There are many other papers as well, some of them not available on
LENR/CANR. Fusion Technology is a good resource for good papers from this
era which are not easily available otherwise.

In retrospect, this is the one major point that should have been hammered
into the skeptical mentality: you cannot explain away LENR unless you can
explain away the tritium - even if it only occurs in a few instances. 

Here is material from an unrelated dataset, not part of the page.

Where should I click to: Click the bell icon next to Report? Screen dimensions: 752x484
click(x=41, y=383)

Maybe we missed a golden opportunity by failing to emphasize this point ad
nauseum. 

Tritium is so extremely rare and unexpected, and its detection is so certain
and reliable - that even its occasional appearance overrides EVERY AND ALL
of the skeptics objections which are mostly all associated with low
reproducibility.

                _____________________________________________
                From: Jones Beene 

                This may be too open-ended and nebulous to present at this
juncture - but the evidence for small amounts of tritium in Ni-H LERN is
substantial. Thanks to Ed Storms and Jed Rothwell from bringing this detail
clearly into focus recently - because for one overriding consideration-
given the rarity of background 3H - this occurrence of it where it should
not be seen ABSOLUTELY GUARANTEES THE REALITY OF LENR. 

                But all of us knew that, and need no reminder... at least on
this forum. Should we attempt to "rub it in" elsewhere? 

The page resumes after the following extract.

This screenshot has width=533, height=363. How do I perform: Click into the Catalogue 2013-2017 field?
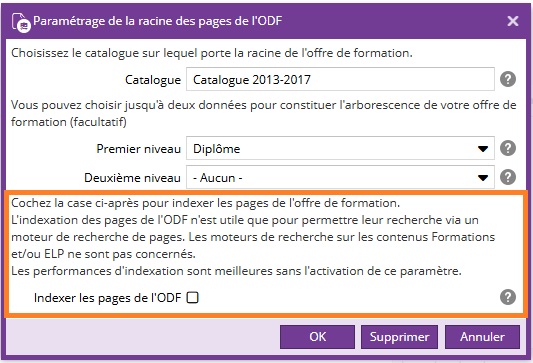coord(340,79)
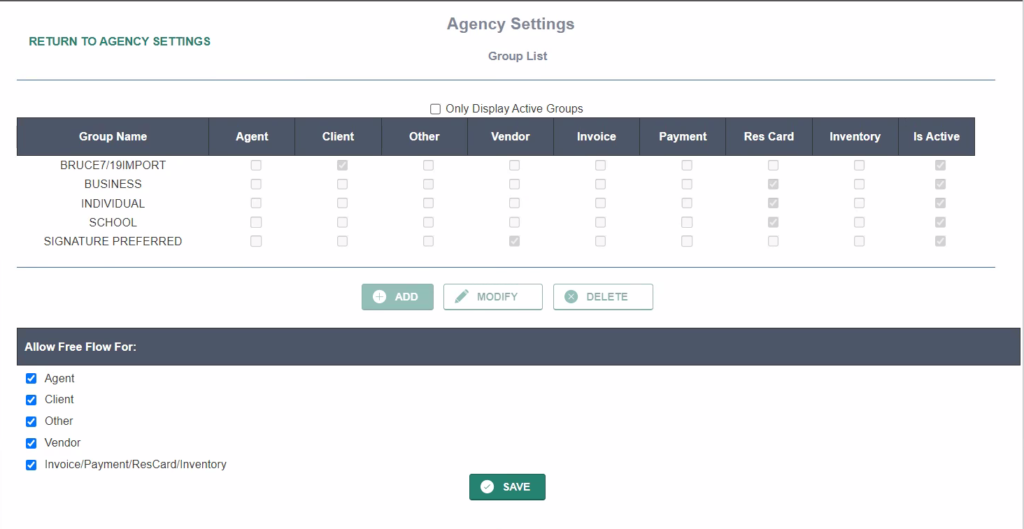Uncheck Agent under Allow Free Flow

pos(31,379)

                As mentioned, this is partly a function of being able to
locate and precisely identify extremely small amounts of the isotope - but
that is not a minus... if it were not being made in some quantity, it would
not show up at all.

                What are the implications of the following ?

1)      Tritium appearance is absolutely not in question in the reaction,
but does not always occur, so what is the key to it being there?
2)      No necessity for excess heat to find tritium. In fact many reports
find T with no heat.
3)      In some cases, what can be called "anomalous cooling" is seen (as in
Ahern's experiments)
4)      When excess heat is clearly present, tritium formation can be
somewhere around 10^5 times too low to account for it. What is the highest
correlation?
5)      Claytor sees tritium with lithium, which is easier to explain but
most reports are with potassium carbonate. Why K2CO3 instead of KOH?
6)      No public evidence that the rate of tritium production can be
commercialized, even if a price of $1000,000 per gram is guaranteed. 
                
                Your input on other implications of this will be duly noted
- and reported in a separate post. 

                We can pretty much state that the main common denominator
for all of the above is Quantum Mechanics - in the sense of low probability
tunneling. 

                Which means that QM tunneling has allowed some small amount
of tritium to form but is it new physics?  IOW - There is no guarantee that
it is not a new kind of tritium reaction (not necessarily D+D -> T+p).